Large language models generate functional protein sequences across diverse families

A generative deep-learning model designs artificial proteins with desired enzymatic activities. Deep-learning language models have shown promise in various biotechnological applications, including protein design and engineering. Here we describe ProGen, a language model that can generate protein sequences with a predictable function across large protein families, akin to generating grammatically and semantically correct natural language sentences on diverse topics. The model was trained on 280 million protein sequences from >19,000 families and is augmented with control tags specifying protein properties. ProGen can be further fine-tuned to curated sequences and tags to improve controllable generation performance of proteins from families with sufficient homologous samples.

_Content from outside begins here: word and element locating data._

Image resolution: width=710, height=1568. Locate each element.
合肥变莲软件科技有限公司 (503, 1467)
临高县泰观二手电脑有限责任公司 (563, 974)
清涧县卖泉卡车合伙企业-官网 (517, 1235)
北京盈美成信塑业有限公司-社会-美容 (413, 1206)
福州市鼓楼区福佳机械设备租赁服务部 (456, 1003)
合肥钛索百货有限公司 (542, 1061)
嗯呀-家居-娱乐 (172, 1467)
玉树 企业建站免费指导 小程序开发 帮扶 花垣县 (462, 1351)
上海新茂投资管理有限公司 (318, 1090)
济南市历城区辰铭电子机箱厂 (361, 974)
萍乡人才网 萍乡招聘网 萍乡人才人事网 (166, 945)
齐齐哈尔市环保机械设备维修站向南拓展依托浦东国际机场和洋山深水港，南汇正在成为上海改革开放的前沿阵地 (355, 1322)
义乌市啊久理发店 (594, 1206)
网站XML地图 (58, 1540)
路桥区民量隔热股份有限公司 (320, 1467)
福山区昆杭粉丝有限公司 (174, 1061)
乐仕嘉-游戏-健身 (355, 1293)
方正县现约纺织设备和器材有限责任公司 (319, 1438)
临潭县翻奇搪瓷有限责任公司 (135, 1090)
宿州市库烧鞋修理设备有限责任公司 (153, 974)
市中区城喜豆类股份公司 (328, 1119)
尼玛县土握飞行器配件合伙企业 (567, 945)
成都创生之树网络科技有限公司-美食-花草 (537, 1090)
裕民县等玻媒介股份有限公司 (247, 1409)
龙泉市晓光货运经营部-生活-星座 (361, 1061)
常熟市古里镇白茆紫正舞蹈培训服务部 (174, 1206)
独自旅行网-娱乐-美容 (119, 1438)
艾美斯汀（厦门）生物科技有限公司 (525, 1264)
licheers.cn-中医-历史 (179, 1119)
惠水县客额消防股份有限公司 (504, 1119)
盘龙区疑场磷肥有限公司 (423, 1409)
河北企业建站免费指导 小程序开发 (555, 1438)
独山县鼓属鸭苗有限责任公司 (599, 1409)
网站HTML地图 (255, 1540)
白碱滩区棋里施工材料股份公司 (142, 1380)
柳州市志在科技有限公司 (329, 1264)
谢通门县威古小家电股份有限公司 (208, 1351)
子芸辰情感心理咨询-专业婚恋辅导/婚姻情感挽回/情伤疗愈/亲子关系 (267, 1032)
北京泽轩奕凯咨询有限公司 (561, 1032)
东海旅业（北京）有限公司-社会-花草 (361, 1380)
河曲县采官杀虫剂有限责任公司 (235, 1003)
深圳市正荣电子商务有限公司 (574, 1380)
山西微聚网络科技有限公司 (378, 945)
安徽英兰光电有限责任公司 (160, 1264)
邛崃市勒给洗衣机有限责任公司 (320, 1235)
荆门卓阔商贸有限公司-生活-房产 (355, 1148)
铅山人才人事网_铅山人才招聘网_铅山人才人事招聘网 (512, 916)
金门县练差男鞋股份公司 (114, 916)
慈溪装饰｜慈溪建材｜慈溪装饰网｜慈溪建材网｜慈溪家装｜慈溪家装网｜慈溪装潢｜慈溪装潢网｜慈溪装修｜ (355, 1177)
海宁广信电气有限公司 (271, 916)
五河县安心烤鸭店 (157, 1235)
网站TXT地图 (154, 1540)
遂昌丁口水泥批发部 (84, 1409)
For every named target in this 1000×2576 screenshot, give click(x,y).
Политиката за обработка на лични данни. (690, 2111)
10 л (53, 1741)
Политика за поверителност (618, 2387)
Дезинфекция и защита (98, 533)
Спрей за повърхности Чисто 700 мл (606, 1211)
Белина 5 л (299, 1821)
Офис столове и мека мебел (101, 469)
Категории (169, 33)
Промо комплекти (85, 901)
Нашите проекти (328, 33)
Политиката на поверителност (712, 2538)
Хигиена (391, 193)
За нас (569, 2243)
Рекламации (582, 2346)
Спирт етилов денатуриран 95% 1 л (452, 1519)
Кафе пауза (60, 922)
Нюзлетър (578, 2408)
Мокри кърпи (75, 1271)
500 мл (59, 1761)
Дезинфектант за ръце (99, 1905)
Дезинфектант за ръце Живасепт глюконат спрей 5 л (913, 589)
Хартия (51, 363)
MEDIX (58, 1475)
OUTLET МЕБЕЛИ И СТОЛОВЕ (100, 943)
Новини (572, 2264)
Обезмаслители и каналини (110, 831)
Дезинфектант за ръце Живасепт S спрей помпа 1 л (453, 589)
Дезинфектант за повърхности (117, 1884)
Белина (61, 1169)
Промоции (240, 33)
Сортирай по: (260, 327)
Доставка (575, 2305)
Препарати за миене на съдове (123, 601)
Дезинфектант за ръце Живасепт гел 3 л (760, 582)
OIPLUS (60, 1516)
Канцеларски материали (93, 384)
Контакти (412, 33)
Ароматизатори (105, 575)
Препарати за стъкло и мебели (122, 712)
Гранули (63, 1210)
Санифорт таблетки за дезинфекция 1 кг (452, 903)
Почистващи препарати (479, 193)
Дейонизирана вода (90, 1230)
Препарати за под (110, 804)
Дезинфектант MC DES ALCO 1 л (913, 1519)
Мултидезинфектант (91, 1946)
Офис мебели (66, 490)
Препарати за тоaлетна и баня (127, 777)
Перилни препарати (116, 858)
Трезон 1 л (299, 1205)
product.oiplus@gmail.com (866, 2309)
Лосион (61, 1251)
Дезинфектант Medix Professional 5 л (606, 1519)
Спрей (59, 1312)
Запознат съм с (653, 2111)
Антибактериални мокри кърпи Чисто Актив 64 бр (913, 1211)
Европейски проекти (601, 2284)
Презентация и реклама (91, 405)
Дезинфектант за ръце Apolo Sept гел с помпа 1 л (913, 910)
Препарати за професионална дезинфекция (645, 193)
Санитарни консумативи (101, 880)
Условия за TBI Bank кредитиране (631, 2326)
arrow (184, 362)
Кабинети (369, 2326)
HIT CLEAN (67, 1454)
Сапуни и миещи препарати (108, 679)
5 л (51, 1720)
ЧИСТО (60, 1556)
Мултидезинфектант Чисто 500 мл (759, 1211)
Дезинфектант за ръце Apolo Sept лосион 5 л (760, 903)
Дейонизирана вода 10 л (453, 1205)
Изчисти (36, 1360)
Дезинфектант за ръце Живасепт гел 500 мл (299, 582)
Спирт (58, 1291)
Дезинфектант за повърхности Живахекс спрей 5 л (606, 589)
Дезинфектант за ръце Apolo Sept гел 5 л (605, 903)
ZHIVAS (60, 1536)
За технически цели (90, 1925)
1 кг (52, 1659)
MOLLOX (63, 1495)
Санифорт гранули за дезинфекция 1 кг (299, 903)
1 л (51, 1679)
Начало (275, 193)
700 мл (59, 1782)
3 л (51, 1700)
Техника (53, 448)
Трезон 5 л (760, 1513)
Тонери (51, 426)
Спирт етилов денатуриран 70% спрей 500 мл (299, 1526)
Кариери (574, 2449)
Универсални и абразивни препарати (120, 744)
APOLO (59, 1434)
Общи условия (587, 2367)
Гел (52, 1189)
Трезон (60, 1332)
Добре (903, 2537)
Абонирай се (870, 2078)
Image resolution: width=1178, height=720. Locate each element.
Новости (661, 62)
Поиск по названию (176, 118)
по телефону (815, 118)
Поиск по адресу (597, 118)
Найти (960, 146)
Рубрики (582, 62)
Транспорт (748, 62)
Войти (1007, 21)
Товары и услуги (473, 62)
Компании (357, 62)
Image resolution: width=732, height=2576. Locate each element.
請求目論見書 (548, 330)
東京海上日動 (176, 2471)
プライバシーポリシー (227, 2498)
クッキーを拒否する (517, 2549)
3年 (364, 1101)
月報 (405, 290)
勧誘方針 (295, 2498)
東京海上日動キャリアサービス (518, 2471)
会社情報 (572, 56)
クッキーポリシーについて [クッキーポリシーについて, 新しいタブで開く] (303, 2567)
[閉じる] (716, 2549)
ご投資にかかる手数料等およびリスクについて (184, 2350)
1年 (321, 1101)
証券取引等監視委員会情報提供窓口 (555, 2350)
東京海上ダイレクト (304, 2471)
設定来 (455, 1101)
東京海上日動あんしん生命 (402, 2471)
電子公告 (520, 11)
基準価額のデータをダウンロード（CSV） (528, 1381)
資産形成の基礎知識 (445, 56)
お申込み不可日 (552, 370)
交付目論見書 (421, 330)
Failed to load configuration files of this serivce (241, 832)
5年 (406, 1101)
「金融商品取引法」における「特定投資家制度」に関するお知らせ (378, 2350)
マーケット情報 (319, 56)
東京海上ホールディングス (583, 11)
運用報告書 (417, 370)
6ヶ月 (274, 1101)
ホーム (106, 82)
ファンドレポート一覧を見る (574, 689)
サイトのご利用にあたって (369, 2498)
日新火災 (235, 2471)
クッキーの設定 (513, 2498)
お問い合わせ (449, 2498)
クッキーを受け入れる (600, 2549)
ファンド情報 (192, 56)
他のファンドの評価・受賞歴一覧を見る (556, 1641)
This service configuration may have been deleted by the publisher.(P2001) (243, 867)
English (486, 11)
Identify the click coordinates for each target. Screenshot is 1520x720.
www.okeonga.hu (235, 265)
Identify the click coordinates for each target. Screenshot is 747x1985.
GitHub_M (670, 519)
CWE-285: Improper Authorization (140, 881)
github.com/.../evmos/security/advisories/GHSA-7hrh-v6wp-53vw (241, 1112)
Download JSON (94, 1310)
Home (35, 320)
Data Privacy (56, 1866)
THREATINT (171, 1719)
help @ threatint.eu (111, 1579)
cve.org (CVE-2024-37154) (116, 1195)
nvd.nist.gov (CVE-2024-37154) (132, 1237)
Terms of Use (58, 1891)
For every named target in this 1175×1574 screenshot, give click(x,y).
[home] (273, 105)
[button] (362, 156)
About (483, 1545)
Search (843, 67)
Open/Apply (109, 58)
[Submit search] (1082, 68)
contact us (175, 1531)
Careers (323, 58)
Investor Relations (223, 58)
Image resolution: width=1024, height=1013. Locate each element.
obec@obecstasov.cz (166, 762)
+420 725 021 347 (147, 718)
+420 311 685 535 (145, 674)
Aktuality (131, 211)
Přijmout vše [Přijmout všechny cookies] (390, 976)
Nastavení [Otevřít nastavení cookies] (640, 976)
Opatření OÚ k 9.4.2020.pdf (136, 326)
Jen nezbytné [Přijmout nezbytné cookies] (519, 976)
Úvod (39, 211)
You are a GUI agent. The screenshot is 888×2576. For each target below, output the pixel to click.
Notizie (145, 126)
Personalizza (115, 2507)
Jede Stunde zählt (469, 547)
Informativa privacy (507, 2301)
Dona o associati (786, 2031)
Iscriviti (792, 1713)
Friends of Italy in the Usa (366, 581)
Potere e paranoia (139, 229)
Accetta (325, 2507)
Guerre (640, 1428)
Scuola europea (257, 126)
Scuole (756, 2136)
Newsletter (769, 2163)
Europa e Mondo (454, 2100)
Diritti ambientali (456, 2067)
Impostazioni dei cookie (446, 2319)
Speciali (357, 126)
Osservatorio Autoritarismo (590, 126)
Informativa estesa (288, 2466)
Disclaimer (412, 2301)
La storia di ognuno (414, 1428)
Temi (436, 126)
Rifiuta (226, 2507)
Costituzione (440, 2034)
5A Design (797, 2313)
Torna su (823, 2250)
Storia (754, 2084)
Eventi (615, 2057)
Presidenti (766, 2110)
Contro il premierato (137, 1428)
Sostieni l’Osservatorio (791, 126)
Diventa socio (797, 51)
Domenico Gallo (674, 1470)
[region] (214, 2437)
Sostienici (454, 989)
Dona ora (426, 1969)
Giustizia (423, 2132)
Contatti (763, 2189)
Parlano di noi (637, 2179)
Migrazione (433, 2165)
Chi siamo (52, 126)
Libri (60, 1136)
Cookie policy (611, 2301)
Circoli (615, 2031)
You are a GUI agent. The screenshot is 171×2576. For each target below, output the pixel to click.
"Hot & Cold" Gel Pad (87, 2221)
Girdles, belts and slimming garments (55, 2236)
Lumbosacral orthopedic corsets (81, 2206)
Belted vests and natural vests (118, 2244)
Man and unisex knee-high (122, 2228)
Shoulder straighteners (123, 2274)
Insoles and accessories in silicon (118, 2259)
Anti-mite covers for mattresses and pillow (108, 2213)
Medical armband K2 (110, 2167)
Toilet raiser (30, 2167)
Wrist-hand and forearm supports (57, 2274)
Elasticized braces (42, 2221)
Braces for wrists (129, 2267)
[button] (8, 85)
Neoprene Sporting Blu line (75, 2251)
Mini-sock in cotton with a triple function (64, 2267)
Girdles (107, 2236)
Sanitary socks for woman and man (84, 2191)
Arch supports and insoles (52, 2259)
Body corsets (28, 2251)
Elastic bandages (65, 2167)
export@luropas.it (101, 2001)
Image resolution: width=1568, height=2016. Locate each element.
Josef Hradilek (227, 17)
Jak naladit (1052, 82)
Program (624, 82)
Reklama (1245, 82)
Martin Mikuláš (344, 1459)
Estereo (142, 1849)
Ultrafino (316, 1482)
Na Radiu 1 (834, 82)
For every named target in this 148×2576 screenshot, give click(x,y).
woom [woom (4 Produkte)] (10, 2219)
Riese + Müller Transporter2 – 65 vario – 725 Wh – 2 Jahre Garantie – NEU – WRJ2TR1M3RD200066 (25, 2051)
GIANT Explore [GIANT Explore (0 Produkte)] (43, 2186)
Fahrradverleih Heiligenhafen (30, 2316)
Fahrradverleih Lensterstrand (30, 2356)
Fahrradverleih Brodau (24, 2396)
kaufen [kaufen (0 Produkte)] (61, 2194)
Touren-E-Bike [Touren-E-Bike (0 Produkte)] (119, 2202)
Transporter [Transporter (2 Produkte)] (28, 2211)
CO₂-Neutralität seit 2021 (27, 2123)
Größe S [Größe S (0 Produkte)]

Artificial proteins fine-tuned to five distinct lysozyme families showed similar catalytic efficiencies as natural lysozymes, with sequence identity to natural proteins as low as 31.4%. ProGen is readily adapted to diverse protein families, as we demonstrate with chorismate mutase and malate dehydrogenase.

Automated summary

A generative deep-learning model called ProGen is capable of designing artificial proteins with specific enzymatic activities. This model was trained on a large dataset of protein sequences and can generate protein sequences with predictable functions. ProGen can be further fine-tuned to improve the controllable generation of proteins from specific families, and artificial proteins generated by ProGen showed similar catalytic efficiencies to natural lysozymes.